Member of the New York Provincial Congress
- In office 1775–1777

Member of the Committee of Safety
- In office 1777–1777

Member of the New York State Senate
- In office 1777–1783

Member of the Congress of the Confederation
- In office 1785–1786

Personal details
- Born: May 27, 1735 Huntington, Province of New York
- Died: September 12, 1807 (aged 72) Plattsburgh
- Spouses: ; Mary Hannah Davis ​ ​(m. 1756; died 1761)​ ; Mary Van Wyck ​(m. 1761)​
- Relations: Zephaniah Platt (grandson)
- Children: 14, including Jonas, Charles
- Occupation: lawyer

= Zephaniah Platt =

American politician

Zephaniah Platt (May 27, 1735 – September 12, 1807) was an American politician and lawyer, and founder of the U.S. town of Plattsburgh, New York.

==Early life==
Platt was born in Huntington, Province of New York, to Zephaniah Platt (1705-1778).
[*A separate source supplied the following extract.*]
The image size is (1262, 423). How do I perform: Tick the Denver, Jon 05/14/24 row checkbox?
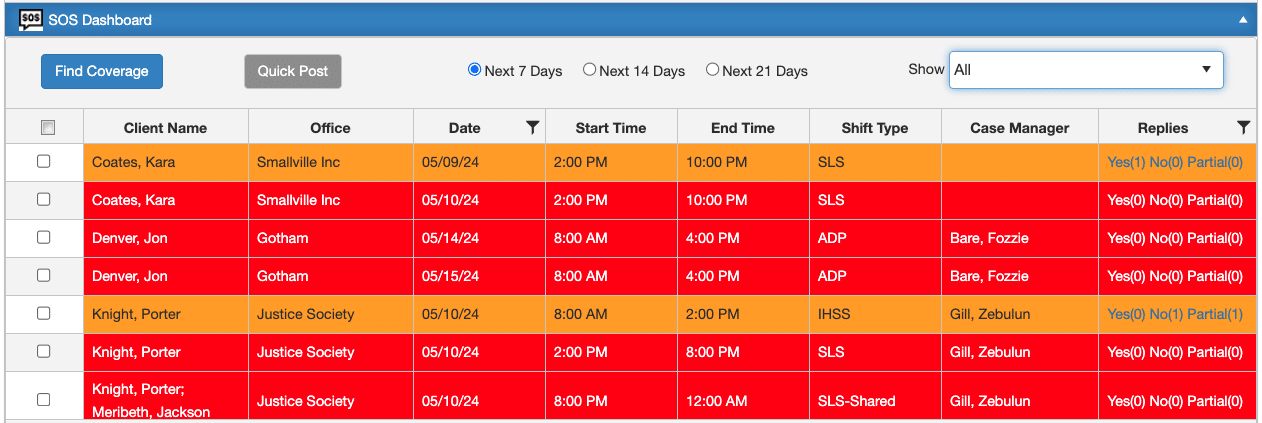(x=44, y=237)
He was a direct descendant of Richard Platt (1603–1684), who was born in Ware, Hertfordshire, England, and settled in the Connecticut Colony.

Platt received an English education.

==Career==
Zephaniah Platt practiced law in Poughkeepsie, New York, and was a member of the New York Provincial Congress (1775–1777), Committee of Safety (1777), State Senate (1777–1783), Congress of the Confederation (1785 and 1786), Council of Appointment (1778 and 1781). He was a Dutchess County judge from 1781 to 1795 and delegate to the New York Constitutional Convention in 1788.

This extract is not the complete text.